Challenge a
Which actions does the contract excerpt below bar the Company from taking until it has filed the required amendment or supplement and delivered the amended Prospectus or proper written notice?

Source text
Upon the receipt of such notice, the Purchaser shall immediately discontinue
disposition of the Shares pursuant to the Registration Statement on behalf of
the Selling Stockholder until such time as the Purchaser and the Selling
Stockholder shall have received from the Company an amended or supplemented
Prospectus or, if appropriate, written notice from the Company that dispositions
of Shares may be resumed without amendment or supplementation of the
Registration Statement or Prospectus. The Company shall not have the right to
deliver to the Selling Stockholder a Direction to Sell or to elect net share
settlement or elect to deliver Make-whole Shares in payment of the Make-whole
Amount (as defined in the Forward Purchase Agreement) under the Forward Purchase
Agreement until such time as the Company shall have filed with the Commission
such amendment or supplement to the Registration Statement or Prospectus as may
be required and shall have delivered an amended or supplemented Prospectus to
the Purchaser and Selling Stockholder or shall have provided, if appropriate,
written notice to the Purchaser and Selling Stockholder that dispositions of
Shares may be resumed without amendment or supplementation of the Registration
Statement or Prospectus.

Challenge b
Copy the records below word for word, from their first line through the line containing "pyautogui.click(x=443, y=372)".

Data provided
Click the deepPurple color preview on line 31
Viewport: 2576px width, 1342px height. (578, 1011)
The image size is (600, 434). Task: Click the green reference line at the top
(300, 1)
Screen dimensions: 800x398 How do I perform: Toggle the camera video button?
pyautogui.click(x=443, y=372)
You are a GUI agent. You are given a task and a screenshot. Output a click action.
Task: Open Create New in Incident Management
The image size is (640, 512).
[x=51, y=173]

Answer a
- Delivering a Direction to Sell to the Selling Stockholder
- Electing net share settlement
- Electing to deliver Make-whole Shares in payment of the Make-whole Amount under the Forward Purchase Agreement

Answer b
Click the deepPurple color preview on line 31
Viewport: 2576px width, 1342px height. (578, 1011)
The image size is (600, 434). Task: Click the green reference line at the top
(300, 1)
Screen dimensions: 800x398 How do I perform: Toggle the camera video button?
pyautogui.click(x=443, y=372)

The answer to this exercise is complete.